*What you should do:* Leave the images aside and copy out the whole listing, exact to the word.

*Data for processing:*
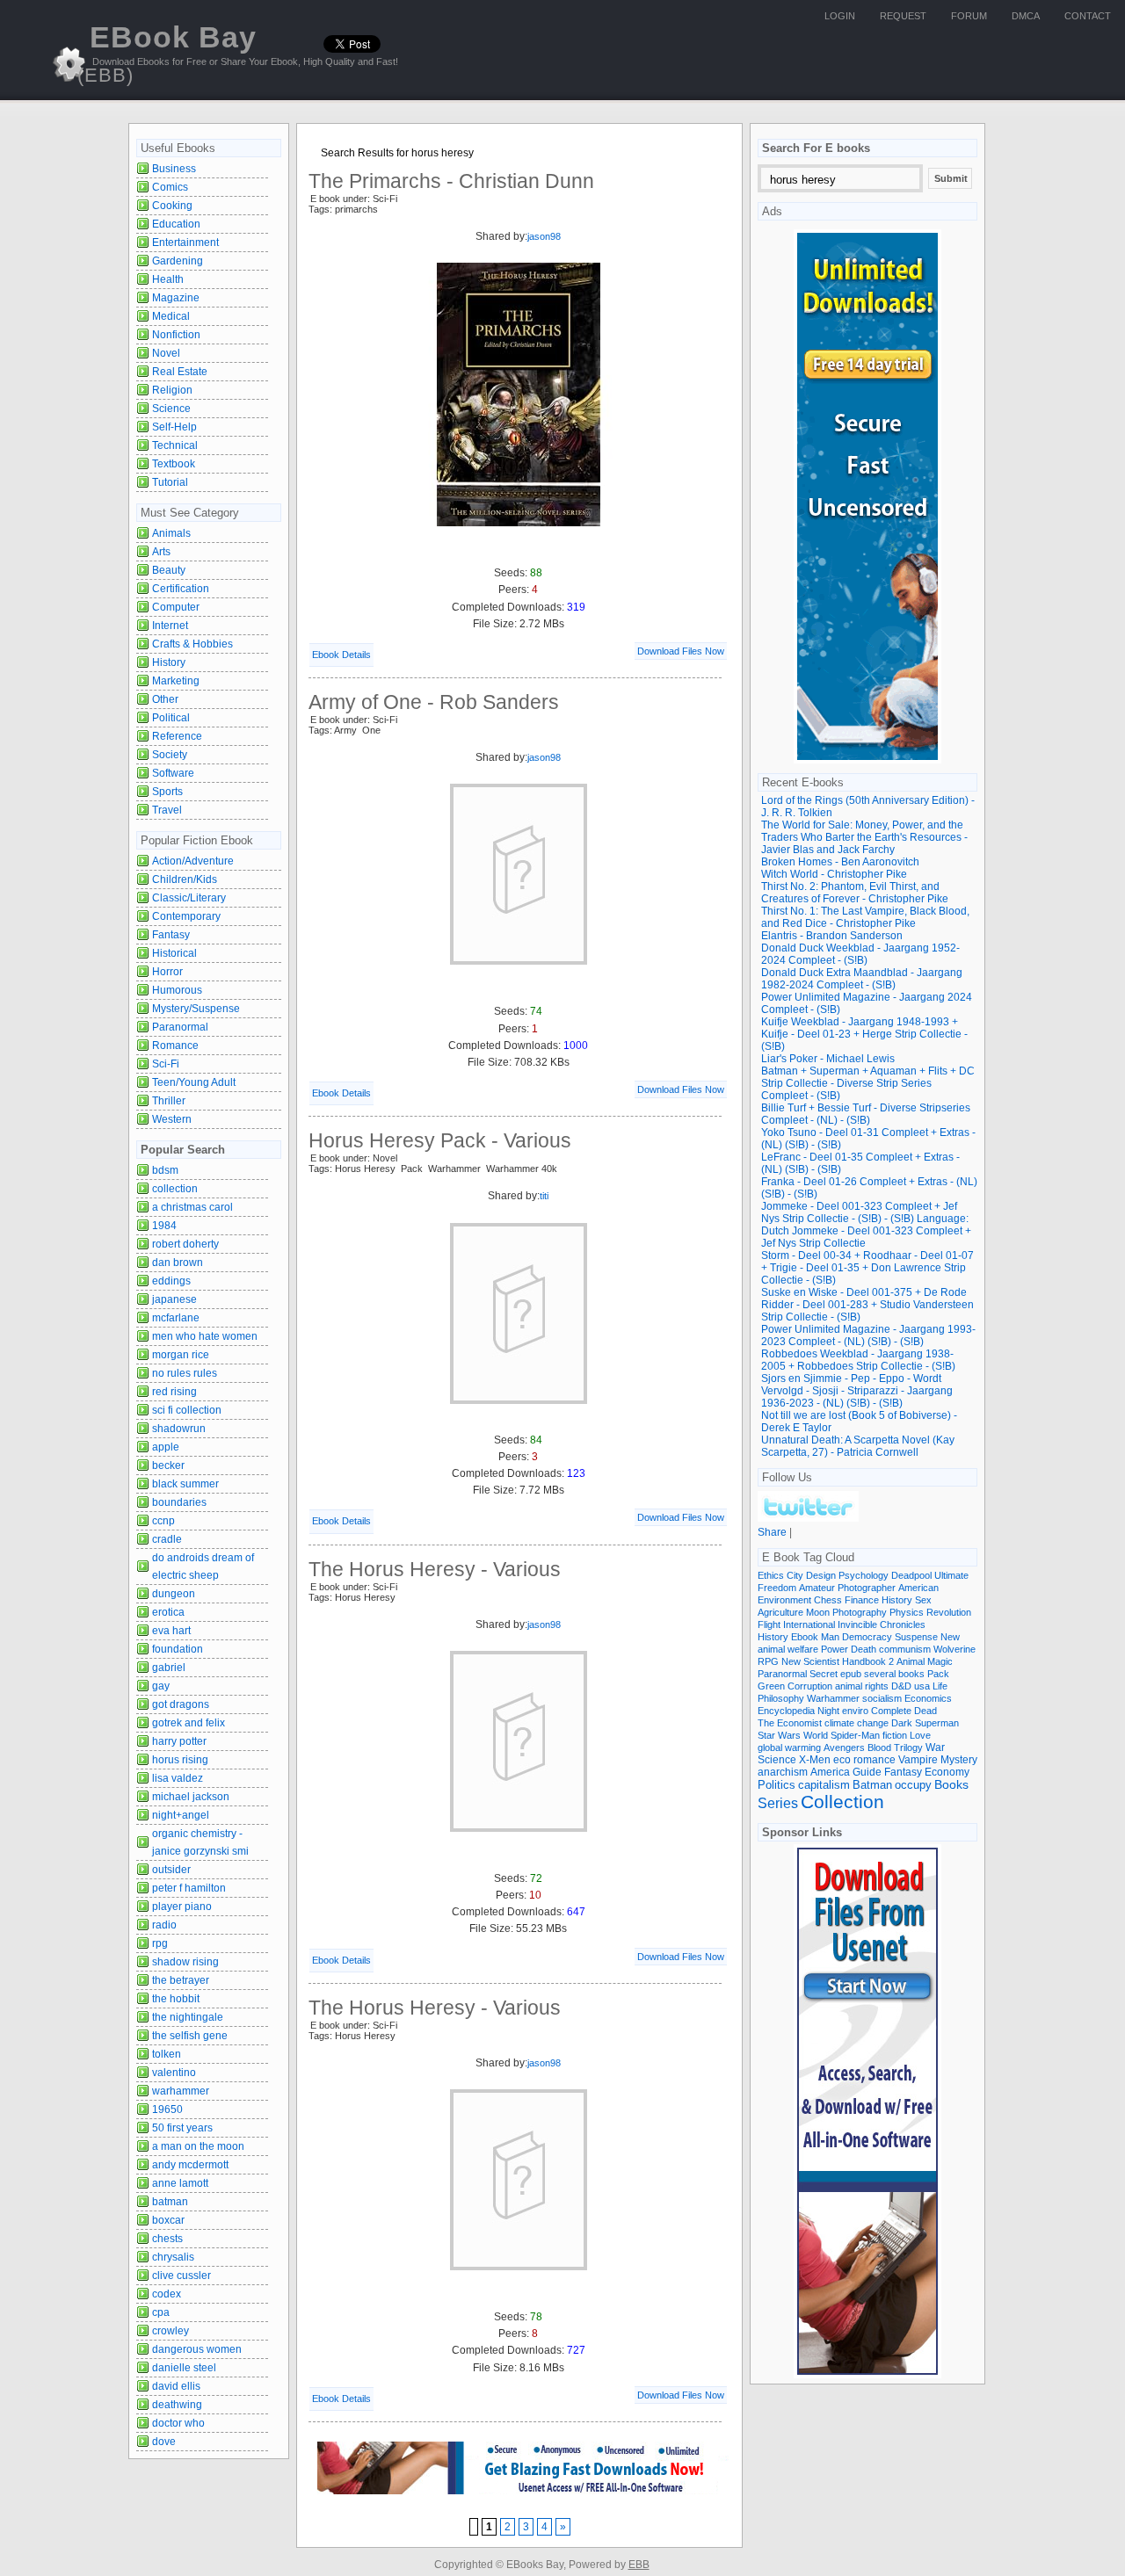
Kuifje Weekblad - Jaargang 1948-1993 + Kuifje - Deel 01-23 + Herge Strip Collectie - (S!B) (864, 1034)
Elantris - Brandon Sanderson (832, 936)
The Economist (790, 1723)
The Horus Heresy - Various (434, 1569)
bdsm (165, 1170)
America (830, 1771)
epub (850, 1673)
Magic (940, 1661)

*Output of the exercise:*
Kuifje Weekblad - Jaargang 1948-1993 + Kuifje - Deel 01-23 + Herge Strip Collectie - (S!B) (864, 1034)
Elantris - Brandon Sanderson (832, 936)
The Economist (790, 1723)
The Horus Heresy - Various (434, 1569)
bdsm (165, 1170)
America (830, 1771)
epub (850, 1673)
Magic (940, 1661)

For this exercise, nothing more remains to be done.